Diane Meur, Le prisonnier de Sainte-Pélagie

Clovis à Paris

Diane MEURLe prisonnier de Sainte Pélagie, Labor, coll. « Espace Nord – Zone J », 2003

Paru l’an dernier, La vie de Mardochée de Lôwenfels écrite par lui-même a impres­sionné la critique. Diane Meur a d’ailleurs obtenu le Prix de la Première Œuvre attribué par la Communauté française. L’ar­gument du livre — l’autobiographie d’un homme à l’étrange destin dans le Saint-Em­pire germanique du XIVe siècle —, sa construction et son style ont séduit les lecteurs les plus exigeants. Avec Le Prisonnier de Sainte-Pélagie, l’auteur révèle une autre facette de son talent : le roman pour la jeunesse.

Vers 1850, dans le Paris d’avant Haussmann, aux alentours de la rue Mouffetard, la Bièvre coule à ciel ouvert, empestant le voisinage.
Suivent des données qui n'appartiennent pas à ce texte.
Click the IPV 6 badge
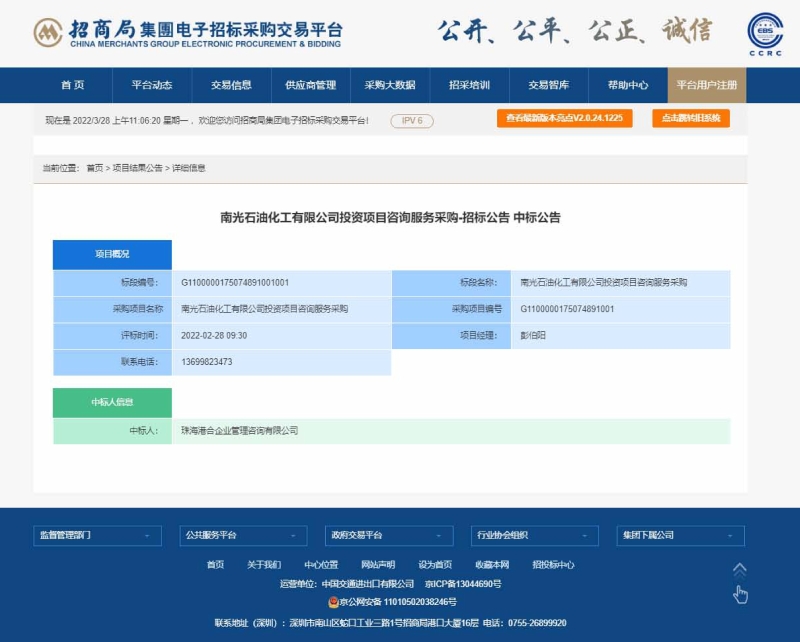Viewport: 800px width, 642px height. click(412, 120)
Une bande de gamins de rue, sans parents ni famille, en a fait son quartier re­fuge : Clovis, le chef, Belette, Ficelle, Fleur, la seule fille, le petit Napo (possesseur du seul bicorne authentique de l’Empereur !) et quelques autres y survivent d’expédients. Ils rencontrent Martin, un jeune Lyonnais à la recherche de son père en délicatesse avec la police, venu se réfugier à Paris. Après mise à l’épreuve et services échangés, Martin est in­tégré à la bande, dont le but est désormais de libérer le père, emprisonné à Sainte-Péla­gie, à propos duquel circulent des nouvelles inquiétantes. À partir de là, péripéties et rebondissements s’enchaînent jusqu’à la fin d’un récit haletant.
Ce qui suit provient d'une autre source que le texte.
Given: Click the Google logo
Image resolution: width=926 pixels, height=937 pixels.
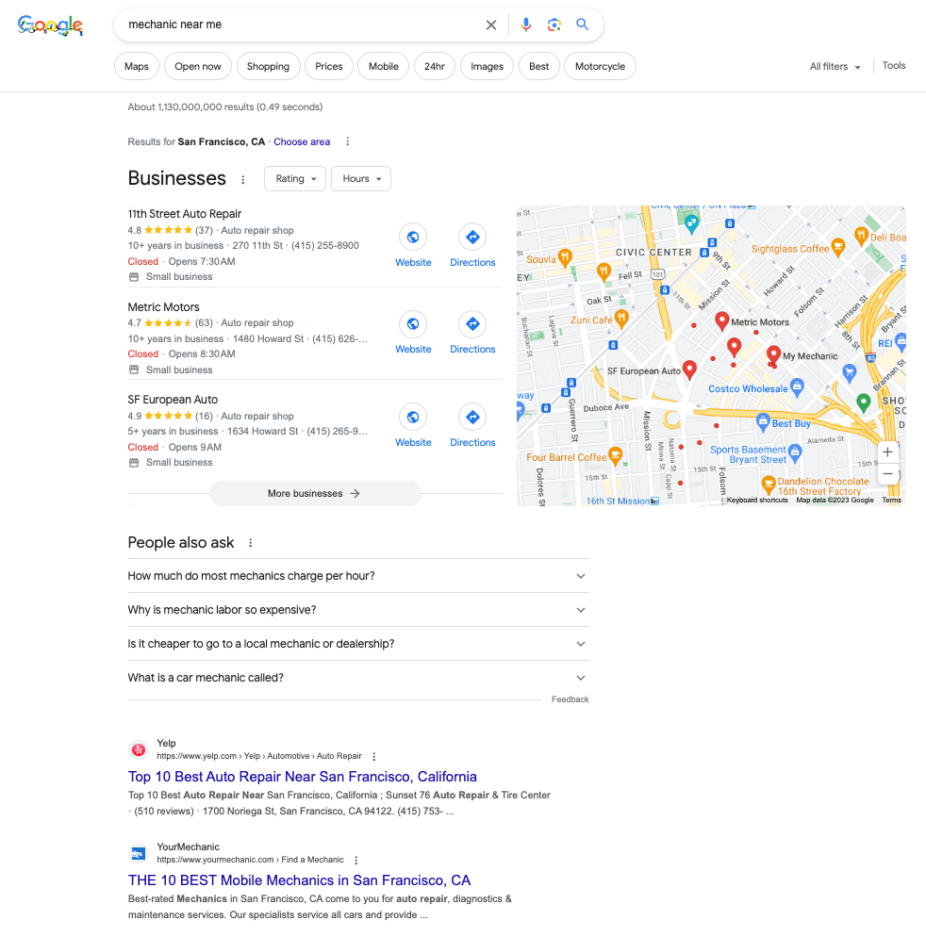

Diane Meur connaît ses classiques. Elle maîtrise parfaitement le récit d’aventures. Le roman est bien construit : un épisode n’est pas encore clos que des éléments mys­térieux laissent présager de multiples pro­longements possibles. Les coups de théâtre et les rebondissements obligent à reconsidé­rer l’histoire, à relativiser ce que l’on avait cru vrai. Les chutes des chapitres contribuent aussi efficacement à la relance de l’in­trigue et du suspens ; et leurs titres mettent déjà l’imagination en ébullition — la table des matières est presque un roman en soi. Du roman d’aventures, le livre reprend aussi la juxtaposition d’une volonté de réalisme, sensible dans la documentation historique et géographique rigoureuse, et d’une imagina­tion narrative débridée, perceptible dans l’as­pect parfois invraisemblable de certains épi­sodes : référence à des poisons mystérieux aux effets déroutants, qui auraient fait des ravages jusque dans la bonne société parisienne ; sé­quence effrayante d’un homme que l’on a cru mort suite à l’absorption d’un de ces poisons et qui s’extrait seul de la fosse commune où on l’avait inhumé. Héritage encore du roman d’aventures pour la jeunesse, ce trait d’écriture qui consiste pour le narrateur omniscient à in­tervenir très directement dans le récit par des commentaires ou appréciations, ou par Fannonce d’événements futurs : « Alors, il grimpa lentement sur le toit et se laissa tomber à l’in­térieur de la Ménagerie, où nous le retrouve­rons. » « Quelle succession d’événements avait amené cette double exclamation, à la fois triomphale et terrifiée ? Fleur et ses deux com­plices auraient seuls pu le dire. » Tout cela contribue à donner au récit une cohérence qui équilibre la prolifération de la trame narrative. Le Prisonnier de Sainte-Pélagie n’est cepen­dant pas qu’un roman à péripéties habile­ment mené. D’autres qualités s’y laissent découvrir. Ainsi, les personnages ont une épaisseur ; ils sont individualisés, caractéri­sés en quelques traits et rendus attachants, même si l’évocation psychologique n’est pas la préoccupation première. Des questions sociales, et morales, sont esquissées à demi-mot. La description du vieux quartier de Paris et de son ambiance donne au livre une atmosphère toute particulière.

La séduction qu’exerce ce roman repose également, comme pour La vie de Mardo­chée, sur la superbe maîtrise du style : la langue de la narration, d’une grande clarté et recherchée, contraste avec la langue par­lée des protagonistes émaillée de quelques traits du parler populaire du milieu du XIXe, toujours compréhensible. De façon générale, la démarche de Diane Meur pourrait être résumée par l’expression de « faux classique ». Du classique, elle a la rigueur, la clarté ; de la littérature d’au­jourd’hui, elle a le sens du non-dit et de la suggestion, mais aussi de l’inventivité narra­tive. Le lecteur adolescent découvrira un roman riche, agréable à lire. Le lecteur plus âgé sera séduit par un ton original, résultant de ce qu’on pourrait qualifier de distancia­tion subtile et amusée.